▼

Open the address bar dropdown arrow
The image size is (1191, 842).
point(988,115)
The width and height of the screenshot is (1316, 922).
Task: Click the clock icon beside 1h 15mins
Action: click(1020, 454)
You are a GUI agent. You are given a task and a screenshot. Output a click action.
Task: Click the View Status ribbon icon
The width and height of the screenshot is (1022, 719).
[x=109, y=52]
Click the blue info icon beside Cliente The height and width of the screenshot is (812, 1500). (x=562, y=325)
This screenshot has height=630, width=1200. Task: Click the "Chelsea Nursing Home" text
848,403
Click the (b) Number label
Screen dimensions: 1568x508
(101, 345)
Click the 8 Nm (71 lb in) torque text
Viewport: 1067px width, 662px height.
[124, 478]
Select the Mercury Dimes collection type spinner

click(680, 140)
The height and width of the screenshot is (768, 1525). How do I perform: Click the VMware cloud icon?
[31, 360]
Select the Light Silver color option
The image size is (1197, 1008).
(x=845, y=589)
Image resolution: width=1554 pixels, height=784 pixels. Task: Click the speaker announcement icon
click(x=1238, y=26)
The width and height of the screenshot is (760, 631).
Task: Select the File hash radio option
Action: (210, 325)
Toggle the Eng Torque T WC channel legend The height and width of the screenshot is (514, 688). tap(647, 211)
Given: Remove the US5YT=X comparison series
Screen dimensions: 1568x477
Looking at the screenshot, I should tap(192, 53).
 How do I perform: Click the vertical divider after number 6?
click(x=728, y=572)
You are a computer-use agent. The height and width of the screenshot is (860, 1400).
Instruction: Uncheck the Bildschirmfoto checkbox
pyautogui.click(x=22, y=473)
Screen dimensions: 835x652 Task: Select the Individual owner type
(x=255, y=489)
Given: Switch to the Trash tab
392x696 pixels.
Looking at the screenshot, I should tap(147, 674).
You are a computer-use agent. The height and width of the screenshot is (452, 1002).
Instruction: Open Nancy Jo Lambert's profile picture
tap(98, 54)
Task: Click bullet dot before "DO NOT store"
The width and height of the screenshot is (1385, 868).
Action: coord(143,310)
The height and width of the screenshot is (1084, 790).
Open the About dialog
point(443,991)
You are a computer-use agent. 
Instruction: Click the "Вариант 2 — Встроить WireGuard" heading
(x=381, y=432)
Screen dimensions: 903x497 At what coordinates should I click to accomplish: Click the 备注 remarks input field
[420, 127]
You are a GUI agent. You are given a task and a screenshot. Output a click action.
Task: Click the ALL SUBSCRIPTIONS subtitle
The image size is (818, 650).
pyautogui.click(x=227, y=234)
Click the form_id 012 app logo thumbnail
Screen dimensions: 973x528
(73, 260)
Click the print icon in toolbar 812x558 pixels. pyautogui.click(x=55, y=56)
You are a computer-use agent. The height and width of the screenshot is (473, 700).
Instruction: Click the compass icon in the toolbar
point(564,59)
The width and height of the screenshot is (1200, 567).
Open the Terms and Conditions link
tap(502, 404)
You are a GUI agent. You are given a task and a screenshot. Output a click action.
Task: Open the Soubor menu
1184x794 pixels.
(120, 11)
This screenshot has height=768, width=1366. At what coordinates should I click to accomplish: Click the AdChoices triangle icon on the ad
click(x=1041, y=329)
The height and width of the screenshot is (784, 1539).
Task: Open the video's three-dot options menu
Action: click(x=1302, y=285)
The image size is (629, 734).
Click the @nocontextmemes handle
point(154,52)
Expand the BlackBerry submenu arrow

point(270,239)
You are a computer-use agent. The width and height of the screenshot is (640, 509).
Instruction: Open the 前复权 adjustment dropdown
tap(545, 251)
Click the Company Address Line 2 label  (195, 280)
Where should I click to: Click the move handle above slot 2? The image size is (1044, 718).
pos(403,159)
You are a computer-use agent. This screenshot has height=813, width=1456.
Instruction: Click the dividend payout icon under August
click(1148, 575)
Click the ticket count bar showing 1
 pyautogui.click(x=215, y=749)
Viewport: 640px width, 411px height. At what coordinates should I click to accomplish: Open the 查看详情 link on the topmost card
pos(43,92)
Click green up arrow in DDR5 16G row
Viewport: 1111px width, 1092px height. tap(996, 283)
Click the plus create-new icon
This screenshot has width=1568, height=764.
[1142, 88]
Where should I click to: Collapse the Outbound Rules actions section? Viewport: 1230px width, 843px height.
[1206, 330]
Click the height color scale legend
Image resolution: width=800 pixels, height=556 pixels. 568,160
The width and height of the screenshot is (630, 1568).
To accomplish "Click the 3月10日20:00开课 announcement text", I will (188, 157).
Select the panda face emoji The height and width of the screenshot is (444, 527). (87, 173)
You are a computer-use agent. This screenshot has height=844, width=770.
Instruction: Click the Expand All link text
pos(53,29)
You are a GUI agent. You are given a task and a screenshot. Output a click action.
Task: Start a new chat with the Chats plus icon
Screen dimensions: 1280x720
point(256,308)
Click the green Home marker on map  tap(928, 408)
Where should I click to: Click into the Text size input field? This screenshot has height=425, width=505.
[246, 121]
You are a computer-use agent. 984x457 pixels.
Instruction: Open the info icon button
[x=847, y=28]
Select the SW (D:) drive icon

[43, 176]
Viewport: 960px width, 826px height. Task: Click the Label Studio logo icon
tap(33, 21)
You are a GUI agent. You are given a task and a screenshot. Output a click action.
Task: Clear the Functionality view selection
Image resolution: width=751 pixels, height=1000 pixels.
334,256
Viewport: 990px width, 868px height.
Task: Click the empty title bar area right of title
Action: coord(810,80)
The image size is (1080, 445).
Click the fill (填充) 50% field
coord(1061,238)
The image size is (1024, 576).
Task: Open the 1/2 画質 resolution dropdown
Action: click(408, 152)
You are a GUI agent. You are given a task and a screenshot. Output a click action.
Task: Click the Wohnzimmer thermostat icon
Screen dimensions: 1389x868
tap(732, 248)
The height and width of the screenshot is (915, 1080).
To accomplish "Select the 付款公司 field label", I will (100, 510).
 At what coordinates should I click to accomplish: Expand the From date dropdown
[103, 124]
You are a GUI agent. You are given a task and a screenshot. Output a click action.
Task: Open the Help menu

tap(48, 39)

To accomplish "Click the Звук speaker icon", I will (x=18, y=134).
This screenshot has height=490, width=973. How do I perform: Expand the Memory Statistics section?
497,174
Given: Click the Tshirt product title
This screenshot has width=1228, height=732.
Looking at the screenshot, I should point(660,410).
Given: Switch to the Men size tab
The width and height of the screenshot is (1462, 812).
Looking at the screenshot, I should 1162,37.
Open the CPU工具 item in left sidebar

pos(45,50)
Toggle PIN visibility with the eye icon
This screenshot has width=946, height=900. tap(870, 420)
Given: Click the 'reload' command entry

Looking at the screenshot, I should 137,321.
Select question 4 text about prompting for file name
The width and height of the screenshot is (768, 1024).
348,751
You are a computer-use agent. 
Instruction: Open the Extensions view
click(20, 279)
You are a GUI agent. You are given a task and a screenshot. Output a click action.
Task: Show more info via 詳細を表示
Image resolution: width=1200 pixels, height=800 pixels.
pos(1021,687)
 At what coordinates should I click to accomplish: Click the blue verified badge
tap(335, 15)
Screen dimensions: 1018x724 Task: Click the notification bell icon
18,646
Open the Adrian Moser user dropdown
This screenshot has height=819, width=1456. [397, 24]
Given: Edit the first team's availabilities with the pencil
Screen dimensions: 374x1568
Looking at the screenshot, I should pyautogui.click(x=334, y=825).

▲

# [HOW TO COMPLETE THIS TASK]
The lines above, starting at the one with "is (452, 1002)." and ending at the one with "The width and height of the screenshot is (1200, 567).", are the only ones to return, exactly as written.

# [TASK SOLUTION]
You are a computer-use agent. The height and width of the screenshot is (452, 1002).
Instruction: Open Nancy Jo Lambert's profile picture
tap(98, 54)
Task: Click bullet dot before "DO NOT store"
The width and height of the screenshot is (1385, 868).
Action: coord(143,310)
The height and width of the screenshot is (1084, 790).
Open the About dialog
point(443,991)
You are a computer-use agent. 
Instruction: Click the "Вариант 2 — Встроить WireGuard" heading
(x=381, y=432)
Screen dimensions: 903x497 At what coordinates should I click to accomplish: Click the 备注 remarks input field
[420, 127]
You are a GUI agent. You are given a task and a screenshot. Output a click action.
Task: Click the ALL SUBSCRIPTIONS subtitle
The image size is (818, 650).
pyautogui.click(x=227, y=234)
Click the form_id 012 app logo thumbnail
Screen dimensions: 973x528
(73, 260)
Click the print icon in toolbar 812x558 pixels. pyautogui.click(x=55, y=56)
You are a computer-use agent. The height and width of the screenshot is (473, 700).
Instruction: Click the compass icon in the toolbar
point(564,59)
The width and height of the screenshot is (1200, 567).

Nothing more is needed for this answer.